15. The system of claim 14, wherein the tine length increases as
planting speed increases.
16. The system of claim 13, wherein the row tilt angle, pitch
angle, and depth of the row cleaner wheels is automatically
adjustable.
17. (canceled)
18. A seed trench protecting system for a row unit comprising at
least one closing disc and at least one gauge wheel, the trench
protection system comprising an adjustable row cleaner.

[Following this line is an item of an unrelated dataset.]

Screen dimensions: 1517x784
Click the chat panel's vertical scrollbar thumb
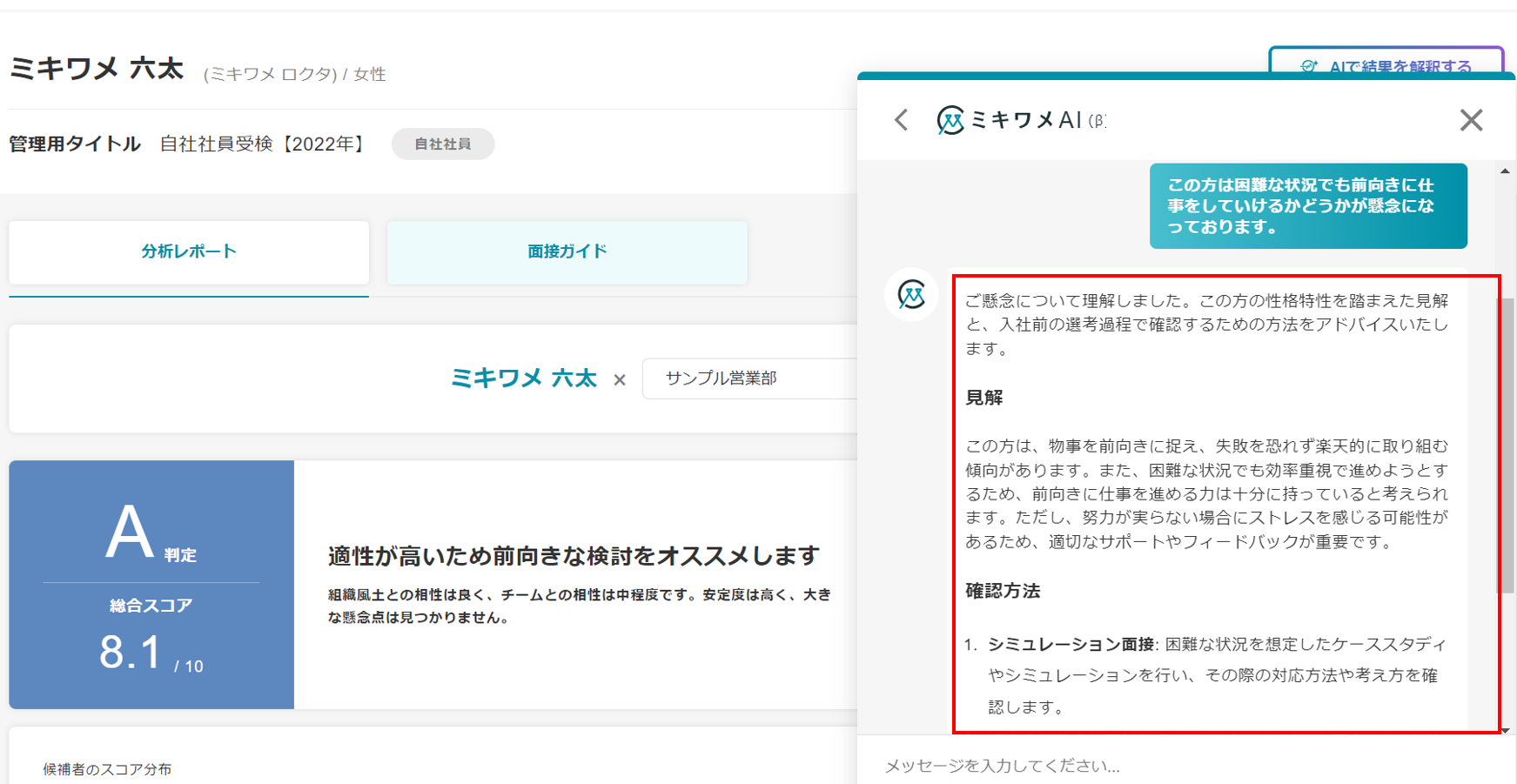(1506, 444)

19. The system of claim 18, wherein: a. the adjustable row cleaner
comprises at least two row cleaner wheels, and b. at least one of
the row tilt angle, pitch angle, and depth of the row cleaner
wheels is automatically adjustable.
20. The system of claim 19, wherein the row cleaner wheel pitch
angle decreases as planting speed increases.
21. The system of claim 18, wherein: a. the adjustable row cleaner
comprises at least two row cleaner wheels, and b. the row cleaner
wheels further comprise tines and the length of the tines is
automatically adjustable.
22. The system of claim 21, wherein the tine length increases as
planting speed increases.
23. (canceled)
Description
CROSS-REFERENCE TO RELATED APPLICATION
[0001] This application claims the benefit under 35 U.S.C. .sctn.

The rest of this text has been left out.